The problem wasn't that those phrases were wrong. They were intentional — explicit markers of uncertainty. But they were also rigid. Real assistants don't talk like that. Real assistants say 'I'm not sure about the exact time, but I can check' or 'I don't have that detail in front of me.' They hedge naturally, matching context and tone.

So we updated the tests. Now they assert natural hedging language — the kind of uncertainty expression a human would use in the same situation. Not because it's more accurate (the old phrases worked), but because it's more human. And when you're building an AI partner you'll talk to dozens of times a day, that difference compounds.

Why This Matters

Most AI products optimize for correctness. That's necessary but not sufficient. The real challenge is building AI that feels like a partner — that you trust, that you want to engage with, that doesn't constantly remind you it's software.

This is a test update. One file. A few assertions. But it reflects a design philosophy: every interaction is a chance to either build trust or erode it. Mechanical uncertainty phrases erode trust. They make you conscious of the gap between human and machine. Natural hedging language closes that gap.
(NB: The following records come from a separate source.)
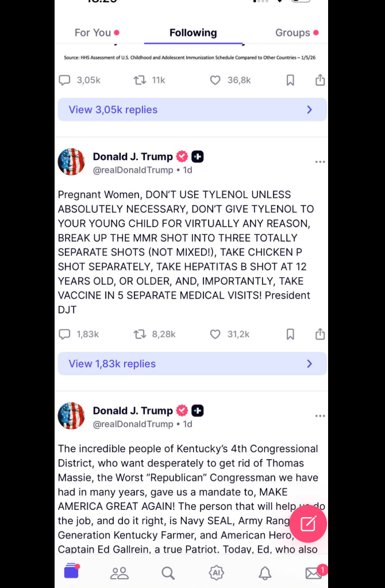Open the people/groups icon in bottom bar

(x=120, y=572)
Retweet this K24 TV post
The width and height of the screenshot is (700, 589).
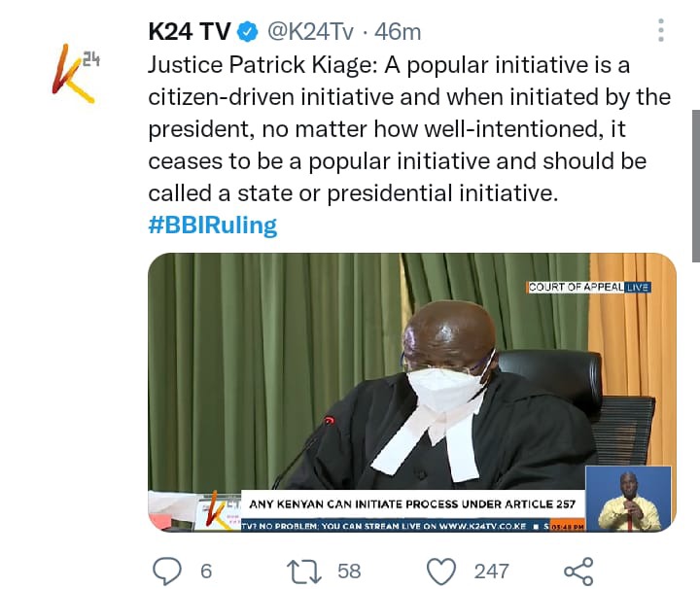pyautogui.click(x=304, y=572)
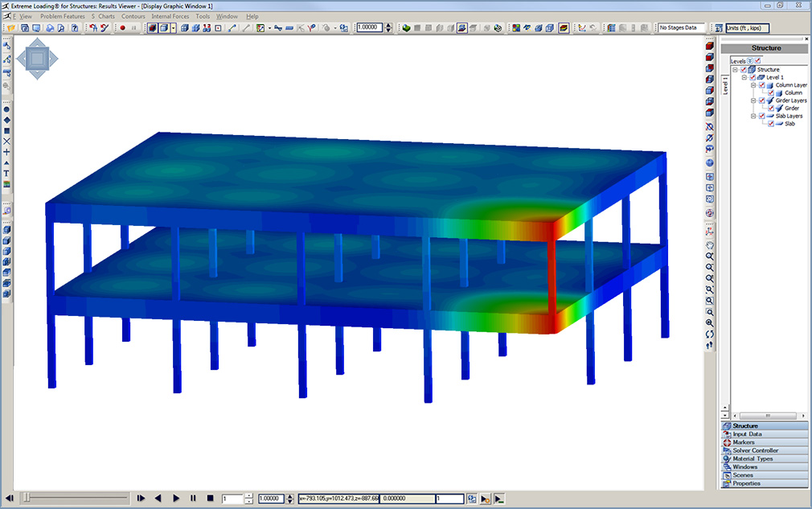
Task: Collapse the Slab Layers tree node
Action: coord(753,116)
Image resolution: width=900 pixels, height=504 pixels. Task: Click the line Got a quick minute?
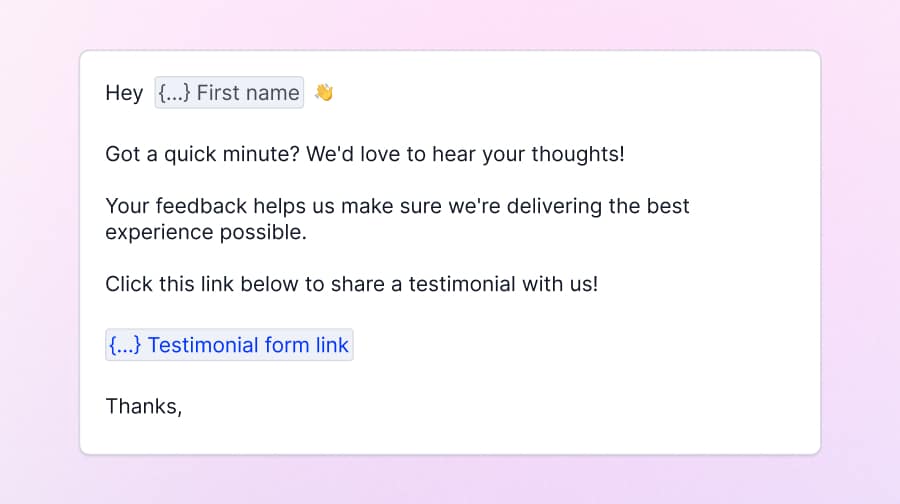click(202, 154)
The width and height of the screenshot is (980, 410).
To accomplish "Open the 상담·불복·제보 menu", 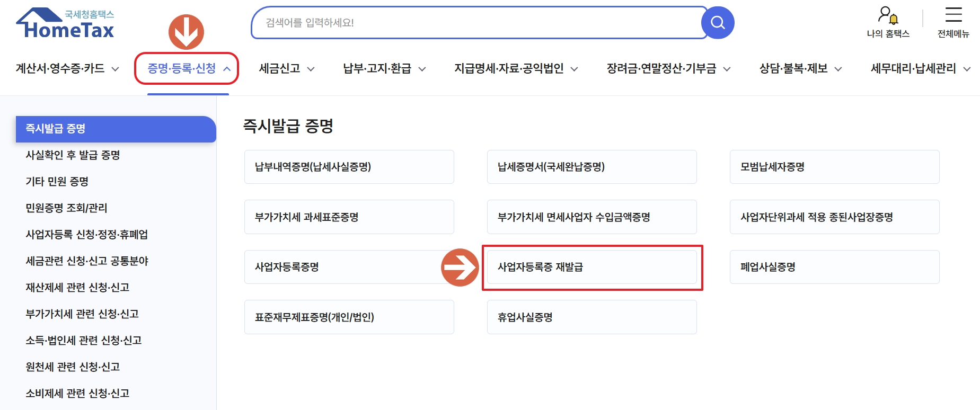I will tap(800, 68).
We're not trying to trick anyone into thinking Sabine is human. We're trying to make the experience of working with her as frictionless as working with a highly competent human assistant. That means she needs to communicate uncertainty the way a human would — with context, tone, and naturalness.

What's Next

This test update is part of a broader refinement of Sabine's conversational design. We're looking at how she handles confirmations, clarifications, and follow-ups — every micro-interaction that shapes whether she feels like a tool or a teammate.

The technical work is small. The impact is large. Because when you're running a one-human company with an AI team, the quality of those interactions determines whether the experiment scales or collapses under its own friction.

Next: extending this natural language design to Strug Works agents' status updates and error messages. Same principle. Same goal. Building AI that works with you, not at you.